Typically, he transfers photos from his camera to his computer at least once a month or just after an event. His photos also get backed up on an external hard drive on a regular basis.
After labeling, Mr. Treadaway uses the software’s star rating system to signify which shots he likes the best. Most software has stars or color labels to help users pinpoint favorites.
“If I have 10 photographs of the same thing, one would be the superior, with the best expression and the best composition,” he says.
Once he finds the best shots, he creates edited collections of his initial uploads. Collections, which are somewhat like “playlists” on iTunes, can range from the best pictures of an event to his favorite photos from all of the travel he’s done that year.

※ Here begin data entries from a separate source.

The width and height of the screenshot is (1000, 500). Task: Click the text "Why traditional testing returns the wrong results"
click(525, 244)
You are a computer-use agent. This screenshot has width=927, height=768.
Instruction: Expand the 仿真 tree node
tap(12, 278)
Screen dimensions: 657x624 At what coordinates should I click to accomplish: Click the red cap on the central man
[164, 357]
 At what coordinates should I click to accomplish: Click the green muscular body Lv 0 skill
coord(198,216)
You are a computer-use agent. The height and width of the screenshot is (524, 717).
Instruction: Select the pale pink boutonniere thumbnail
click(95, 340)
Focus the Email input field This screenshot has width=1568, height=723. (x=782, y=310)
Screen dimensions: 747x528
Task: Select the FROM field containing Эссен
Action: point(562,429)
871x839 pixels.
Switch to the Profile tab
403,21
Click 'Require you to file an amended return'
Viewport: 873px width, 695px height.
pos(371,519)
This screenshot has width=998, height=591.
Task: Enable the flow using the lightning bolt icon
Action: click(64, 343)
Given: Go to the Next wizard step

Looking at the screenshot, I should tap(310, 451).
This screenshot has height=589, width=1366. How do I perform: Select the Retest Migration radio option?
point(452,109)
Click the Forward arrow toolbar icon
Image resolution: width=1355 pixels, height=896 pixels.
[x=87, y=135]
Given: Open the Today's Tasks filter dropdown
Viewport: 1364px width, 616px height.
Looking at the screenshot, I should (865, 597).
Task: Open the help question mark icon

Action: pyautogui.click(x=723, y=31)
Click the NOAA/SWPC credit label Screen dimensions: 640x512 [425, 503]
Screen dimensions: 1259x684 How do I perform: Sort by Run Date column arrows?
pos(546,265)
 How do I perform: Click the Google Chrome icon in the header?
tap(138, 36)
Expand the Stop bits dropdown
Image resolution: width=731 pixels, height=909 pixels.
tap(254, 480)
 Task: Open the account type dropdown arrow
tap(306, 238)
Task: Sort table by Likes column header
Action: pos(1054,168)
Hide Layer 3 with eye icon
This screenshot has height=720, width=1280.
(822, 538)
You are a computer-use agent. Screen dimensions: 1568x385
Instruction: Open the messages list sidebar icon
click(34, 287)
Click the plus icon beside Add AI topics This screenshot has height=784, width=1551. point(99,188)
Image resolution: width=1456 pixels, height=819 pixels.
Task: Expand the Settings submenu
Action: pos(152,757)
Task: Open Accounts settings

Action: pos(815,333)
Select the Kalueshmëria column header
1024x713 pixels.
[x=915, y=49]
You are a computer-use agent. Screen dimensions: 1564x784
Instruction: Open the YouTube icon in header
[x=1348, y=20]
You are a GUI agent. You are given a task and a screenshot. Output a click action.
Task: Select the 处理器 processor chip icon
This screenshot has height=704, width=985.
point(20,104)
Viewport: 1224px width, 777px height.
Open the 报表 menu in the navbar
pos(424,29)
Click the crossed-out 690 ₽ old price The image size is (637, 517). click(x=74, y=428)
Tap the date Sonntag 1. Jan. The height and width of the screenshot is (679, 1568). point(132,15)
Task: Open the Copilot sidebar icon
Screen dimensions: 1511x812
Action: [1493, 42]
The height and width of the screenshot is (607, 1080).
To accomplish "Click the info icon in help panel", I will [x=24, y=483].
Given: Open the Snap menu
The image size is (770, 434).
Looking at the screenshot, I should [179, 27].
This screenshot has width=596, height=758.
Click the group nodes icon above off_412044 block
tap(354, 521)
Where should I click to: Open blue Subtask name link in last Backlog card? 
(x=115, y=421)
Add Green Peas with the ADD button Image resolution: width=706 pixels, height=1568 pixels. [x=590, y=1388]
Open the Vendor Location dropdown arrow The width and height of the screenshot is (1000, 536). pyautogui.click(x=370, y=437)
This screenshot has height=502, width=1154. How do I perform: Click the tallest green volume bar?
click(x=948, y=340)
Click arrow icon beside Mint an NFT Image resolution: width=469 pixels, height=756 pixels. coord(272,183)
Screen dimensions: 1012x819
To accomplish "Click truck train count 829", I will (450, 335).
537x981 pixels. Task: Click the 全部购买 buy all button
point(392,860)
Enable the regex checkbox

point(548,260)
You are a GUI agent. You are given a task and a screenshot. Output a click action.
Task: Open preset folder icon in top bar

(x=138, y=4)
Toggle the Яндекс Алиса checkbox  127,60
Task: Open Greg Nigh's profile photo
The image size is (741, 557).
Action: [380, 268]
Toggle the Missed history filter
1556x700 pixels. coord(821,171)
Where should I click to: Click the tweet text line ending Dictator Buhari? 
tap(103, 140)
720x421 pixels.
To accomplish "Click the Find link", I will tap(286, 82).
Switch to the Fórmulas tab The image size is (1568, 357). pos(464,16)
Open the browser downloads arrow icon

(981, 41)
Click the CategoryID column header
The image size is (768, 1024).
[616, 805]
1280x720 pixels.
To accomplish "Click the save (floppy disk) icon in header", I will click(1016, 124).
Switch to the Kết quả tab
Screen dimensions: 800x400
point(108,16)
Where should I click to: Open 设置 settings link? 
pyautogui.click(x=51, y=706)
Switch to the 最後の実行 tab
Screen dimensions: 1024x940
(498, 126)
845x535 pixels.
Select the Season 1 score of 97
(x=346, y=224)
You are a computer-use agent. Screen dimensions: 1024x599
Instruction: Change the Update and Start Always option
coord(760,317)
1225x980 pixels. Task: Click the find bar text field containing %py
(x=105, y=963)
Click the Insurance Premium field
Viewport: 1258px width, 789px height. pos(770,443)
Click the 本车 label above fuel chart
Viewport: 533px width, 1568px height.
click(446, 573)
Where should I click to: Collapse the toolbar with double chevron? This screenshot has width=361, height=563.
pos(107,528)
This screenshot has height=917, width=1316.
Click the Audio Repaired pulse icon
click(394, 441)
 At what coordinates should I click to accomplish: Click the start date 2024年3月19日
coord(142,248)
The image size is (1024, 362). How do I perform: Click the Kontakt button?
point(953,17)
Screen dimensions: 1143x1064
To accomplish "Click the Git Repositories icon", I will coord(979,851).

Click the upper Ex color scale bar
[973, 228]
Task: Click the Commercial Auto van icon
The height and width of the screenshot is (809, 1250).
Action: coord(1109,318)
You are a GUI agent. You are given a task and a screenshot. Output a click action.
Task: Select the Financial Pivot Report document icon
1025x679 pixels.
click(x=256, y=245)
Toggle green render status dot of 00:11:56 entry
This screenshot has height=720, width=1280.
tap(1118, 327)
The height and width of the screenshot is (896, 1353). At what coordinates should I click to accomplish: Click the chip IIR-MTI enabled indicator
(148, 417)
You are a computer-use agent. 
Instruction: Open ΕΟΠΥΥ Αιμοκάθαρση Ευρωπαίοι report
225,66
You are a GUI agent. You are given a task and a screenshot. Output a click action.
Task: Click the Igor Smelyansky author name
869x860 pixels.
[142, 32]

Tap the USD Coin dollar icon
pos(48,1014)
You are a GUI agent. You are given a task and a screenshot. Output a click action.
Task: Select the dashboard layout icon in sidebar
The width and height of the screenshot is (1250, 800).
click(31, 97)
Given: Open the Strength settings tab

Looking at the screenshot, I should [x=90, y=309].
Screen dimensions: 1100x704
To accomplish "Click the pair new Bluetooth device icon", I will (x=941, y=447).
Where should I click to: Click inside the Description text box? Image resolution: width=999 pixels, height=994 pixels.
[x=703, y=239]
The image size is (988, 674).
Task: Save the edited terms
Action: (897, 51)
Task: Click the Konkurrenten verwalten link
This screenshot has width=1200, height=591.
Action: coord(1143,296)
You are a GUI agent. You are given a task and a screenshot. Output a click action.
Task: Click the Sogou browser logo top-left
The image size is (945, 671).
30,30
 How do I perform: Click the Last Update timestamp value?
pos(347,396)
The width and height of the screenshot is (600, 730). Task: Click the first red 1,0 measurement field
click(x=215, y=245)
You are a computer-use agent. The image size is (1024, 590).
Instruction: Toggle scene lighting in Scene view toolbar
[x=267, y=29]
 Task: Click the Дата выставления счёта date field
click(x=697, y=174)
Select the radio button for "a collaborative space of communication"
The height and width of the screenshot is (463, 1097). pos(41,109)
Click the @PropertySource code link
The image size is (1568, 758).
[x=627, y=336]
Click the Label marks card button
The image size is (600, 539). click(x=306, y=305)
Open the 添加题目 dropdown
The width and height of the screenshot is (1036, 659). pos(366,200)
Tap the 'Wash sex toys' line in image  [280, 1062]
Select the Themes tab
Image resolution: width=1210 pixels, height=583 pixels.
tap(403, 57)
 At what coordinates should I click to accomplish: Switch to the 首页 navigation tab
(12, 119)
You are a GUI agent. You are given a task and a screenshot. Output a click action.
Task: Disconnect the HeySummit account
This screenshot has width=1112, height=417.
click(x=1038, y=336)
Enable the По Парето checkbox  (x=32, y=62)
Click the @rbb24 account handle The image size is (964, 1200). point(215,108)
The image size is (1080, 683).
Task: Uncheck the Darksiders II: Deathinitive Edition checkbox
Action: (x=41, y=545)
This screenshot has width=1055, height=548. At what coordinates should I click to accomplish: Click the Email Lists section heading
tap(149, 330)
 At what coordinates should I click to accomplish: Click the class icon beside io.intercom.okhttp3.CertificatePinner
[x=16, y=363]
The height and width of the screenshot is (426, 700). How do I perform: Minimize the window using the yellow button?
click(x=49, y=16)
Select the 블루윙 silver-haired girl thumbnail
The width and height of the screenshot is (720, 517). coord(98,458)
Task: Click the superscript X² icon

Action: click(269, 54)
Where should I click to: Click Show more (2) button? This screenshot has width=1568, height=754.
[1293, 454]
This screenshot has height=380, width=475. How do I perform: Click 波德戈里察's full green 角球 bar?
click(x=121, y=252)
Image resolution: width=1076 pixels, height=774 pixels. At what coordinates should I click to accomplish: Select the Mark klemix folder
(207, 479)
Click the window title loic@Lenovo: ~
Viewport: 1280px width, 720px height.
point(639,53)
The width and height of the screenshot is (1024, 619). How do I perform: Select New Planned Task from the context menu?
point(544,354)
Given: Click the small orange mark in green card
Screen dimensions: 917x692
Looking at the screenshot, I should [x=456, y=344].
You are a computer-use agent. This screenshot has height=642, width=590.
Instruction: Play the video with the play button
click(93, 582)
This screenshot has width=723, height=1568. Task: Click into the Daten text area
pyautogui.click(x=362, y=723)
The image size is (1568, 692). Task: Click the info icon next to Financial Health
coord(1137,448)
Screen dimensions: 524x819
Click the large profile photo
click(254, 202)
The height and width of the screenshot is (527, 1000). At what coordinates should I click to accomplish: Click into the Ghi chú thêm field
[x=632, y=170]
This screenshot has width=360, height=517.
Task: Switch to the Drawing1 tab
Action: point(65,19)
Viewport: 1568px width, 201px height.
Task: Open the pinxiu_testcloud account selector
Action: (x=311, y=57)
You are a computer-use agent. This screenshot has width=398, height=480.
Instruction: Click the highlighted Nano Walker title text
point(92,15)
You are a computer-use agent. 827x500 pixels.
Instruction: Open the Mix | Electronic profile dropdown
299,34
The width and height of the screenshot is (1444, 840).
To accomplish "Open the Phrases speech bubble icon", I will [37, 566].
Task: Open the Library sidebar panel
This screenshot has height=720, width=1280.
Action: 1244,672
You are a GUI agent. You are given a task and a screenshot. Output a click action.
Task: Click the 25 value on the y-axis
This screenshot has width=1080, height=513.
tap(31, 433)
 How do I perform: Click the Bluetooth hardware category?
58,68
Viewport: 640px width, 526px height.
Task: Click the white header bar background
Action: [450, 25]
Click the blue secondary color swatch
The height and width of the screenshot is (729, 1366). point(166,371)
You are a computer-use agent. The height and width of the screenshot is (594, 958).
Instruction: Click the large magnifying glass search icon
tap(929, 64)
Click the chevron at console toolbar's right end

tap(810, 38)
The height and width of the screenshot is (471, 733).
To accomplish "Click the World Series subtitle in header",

Mr. Treadaway reassesses his photo collections annually and selects his favorite shots for the year, which he then edits and shares. Mr. Treadaway recommends that everyone spend a few minutes editing their images. If nothing else, “most of this software also has a one-button autocorrect,” he says.
To help him visualize how prints will look on paper, Mr. Treadaway prints out a contact sheet with small images from each annual collection. Afterwards, he’ll make prints or share online links with friends. Usually, he uploads snapshots he wants to share to the Flickr website.
Sometimes Mr. Treadaway will create photo books, such as those available on Shutterfly or Snapfish, to give as presents. By this time, he’s winnowed down his shots to only the best.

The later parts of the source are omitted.